PROBLEM DETAILS —
Here the job is to print all of the entries below verbatim and leave out any picture.

THE DATA —
*** Begin section ***
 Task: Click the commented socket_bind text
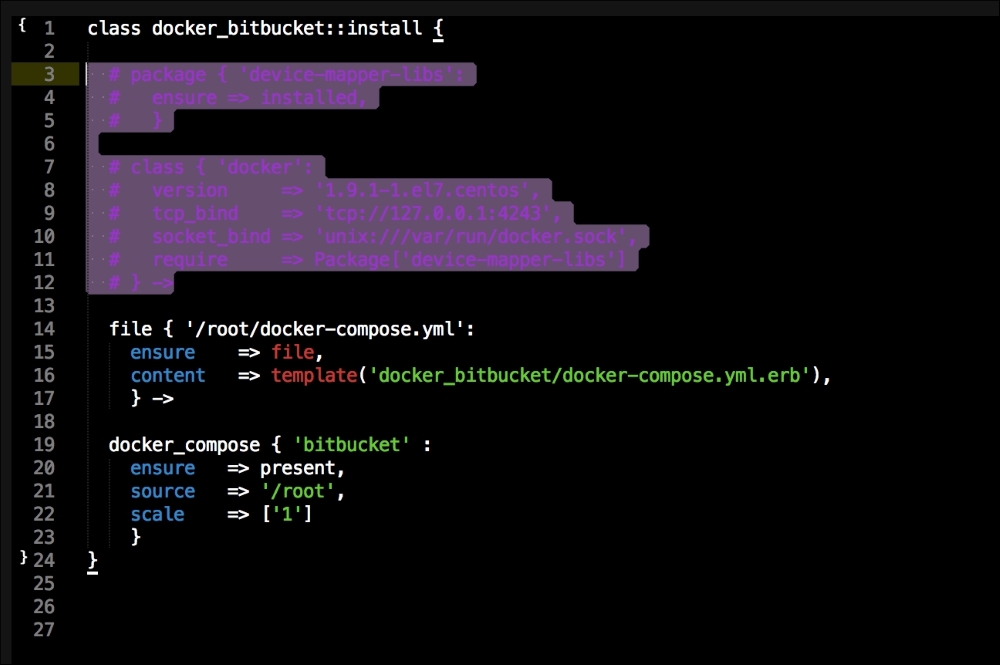coord(211,237)
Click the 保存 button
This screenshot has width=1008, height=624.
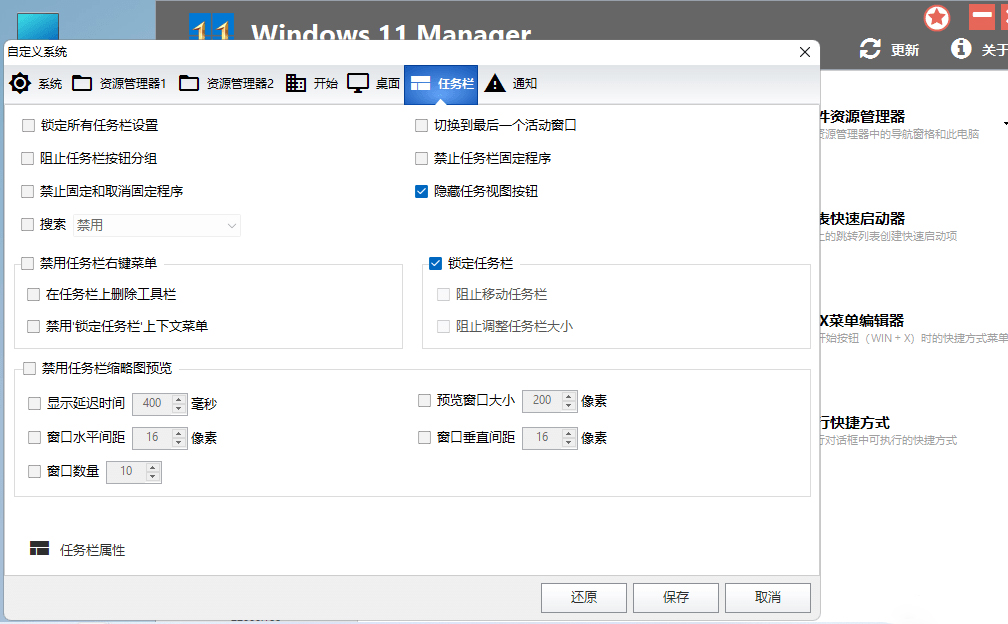coord(675,597)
*** End section ***
EXERCISE RESPONSE —
 Task: Click the commented socket_bind text
coord(211,237)
Click the 保存 button
This screenshot has width=1008, height=624.
coord(675,597)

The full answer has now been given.